Anne of Green Gables, is a book that I read , when I want to feel good, when I am feeling good, when I feeling elated or down. In short it is a book for all seasons for me. It is impossible not be happy reading about the adventures and mis-adventures of Anne.

I have read all the sequels, but as with many others, I loved the first one. That is where the magic starts. Her non-stop chattering, her use of big words, her insisting of spelling the name with a ‘e’. Everything about the book is pure magic.

When she comes home with Mathew, was when I fell in love with her. The first thing that caught my eye was the way the author compares a tree laden with white flowers to a bride. We can argue as much as we want about feminism, but there is something magical about a bride. Is it our belief in marriage or out faith in the promise of the marriage? I for one, always loved the brides.

How can we not get caught in her vivid imagination? Imagination where everything but the red hair can be beautiful. Her travails with her red hair are next only to her freckles. Like Anne, all of us have that one thing about ourselves, which even imagination cannot wish away. We find peace only when we come to terms with it. And then, when we hear a compliment about that Achilles heel, it makes out day.

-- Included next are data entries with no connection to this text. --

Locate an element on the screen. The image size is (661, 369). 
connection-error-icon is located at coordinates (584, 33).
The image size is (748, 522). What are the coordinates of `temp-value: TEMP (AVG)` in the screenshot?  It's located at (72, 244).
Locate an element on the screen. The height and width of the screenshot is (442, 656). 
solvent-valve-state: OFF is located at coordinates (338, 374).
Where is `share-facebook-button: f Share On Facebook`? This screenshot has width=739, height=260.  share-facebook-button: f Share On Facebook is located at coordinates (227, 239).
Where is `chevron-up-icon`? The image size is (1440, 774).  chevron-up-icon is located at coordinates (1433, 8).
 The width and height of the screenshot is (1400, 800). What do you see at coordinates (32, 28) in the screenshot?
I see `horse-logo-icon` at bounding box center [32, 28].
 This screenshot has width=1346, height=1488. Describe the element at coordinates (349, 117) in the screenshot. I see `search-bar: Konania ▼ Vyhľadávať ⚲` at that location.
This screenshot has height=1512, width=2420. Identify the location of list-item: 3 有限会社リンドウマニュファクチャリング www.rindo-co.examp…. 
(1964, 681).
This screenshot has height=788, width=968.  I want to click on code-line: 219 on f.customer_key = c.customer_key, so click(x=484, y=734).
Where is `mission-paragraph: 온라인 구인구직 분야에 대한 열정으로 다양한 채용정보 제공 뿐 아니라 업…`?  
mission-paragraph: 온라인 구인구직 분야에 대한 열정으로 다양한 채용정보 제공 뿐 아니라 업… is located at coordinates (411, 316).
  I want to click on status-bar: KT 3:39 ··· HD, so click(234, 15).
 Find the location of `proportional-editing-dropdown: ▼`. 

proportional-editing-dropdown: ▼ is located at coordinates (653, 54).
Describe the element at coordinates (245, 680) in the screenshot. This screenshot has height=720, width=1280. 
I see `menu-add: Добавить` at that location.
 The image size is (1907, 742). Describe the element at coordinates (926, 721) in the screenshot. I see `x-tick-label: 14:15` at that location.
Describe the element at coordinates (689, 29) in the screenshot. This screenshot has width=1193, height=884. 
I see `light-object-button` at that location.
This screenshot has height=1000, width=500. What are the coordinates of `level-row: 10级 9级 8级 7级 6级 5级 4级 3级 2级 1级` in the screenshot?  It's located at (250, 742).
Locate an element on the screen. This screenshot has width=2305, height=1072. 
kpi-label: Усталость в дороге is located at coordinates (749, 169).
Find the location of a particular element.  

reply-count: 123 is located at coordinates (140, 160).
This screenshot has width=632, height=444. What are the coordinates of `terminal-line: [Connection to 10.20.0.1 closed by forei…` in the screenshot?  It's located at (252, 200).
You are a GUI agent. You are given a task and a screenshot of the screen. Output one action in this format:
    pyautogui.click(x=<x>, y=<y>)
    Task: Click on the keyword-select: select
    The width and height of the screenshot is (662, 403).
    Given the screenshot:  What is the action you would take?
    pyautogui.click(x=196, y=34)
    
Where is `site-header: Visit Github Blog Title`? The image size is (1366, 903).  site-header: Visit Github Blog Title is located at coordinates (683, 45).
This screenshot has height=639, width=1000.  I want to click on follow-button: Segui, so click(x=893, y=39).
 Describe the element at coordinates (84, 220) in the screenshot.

Her  bonding with the Cutbert family and the life she brings about into Marilla and Mathew’s lives, had been wonderfully captured. I especially loved the bond that grows between Anne and Marilla after Mathew’s death. When Anne cries the night after Mathew’s death and shares this with Marilla

” The tears don’t hurt me like that ache did. Stay here for a little while with me and keep your arm round me—so. I couldn’t have Diana stay, she’s good and kind and sweet—but it’s not her sorrow—she’s outside of it and she couldn’t come close enough to my heart to help me. It’s our sorrow— yours and mine. ”

The expression of sorrow was so right on the feeling. The sorrow is so personal, it cannot be shared sometimes even with close friends. Then her staying back in Avonlea, for Marilla’s sake.

I think, each one of us, who read Anne, make our own personal connect. It is for this reason that the book is still read widely, even after a century. Thanks to LM Montgomery, the author, for having imagined and created this wonderful character in Anne, who gives joy to everyone who knows her.  I have not met anyone who has not liked the book.

If a 11 year old orphan girl, could make her world better with imagination, what do I have to complain about?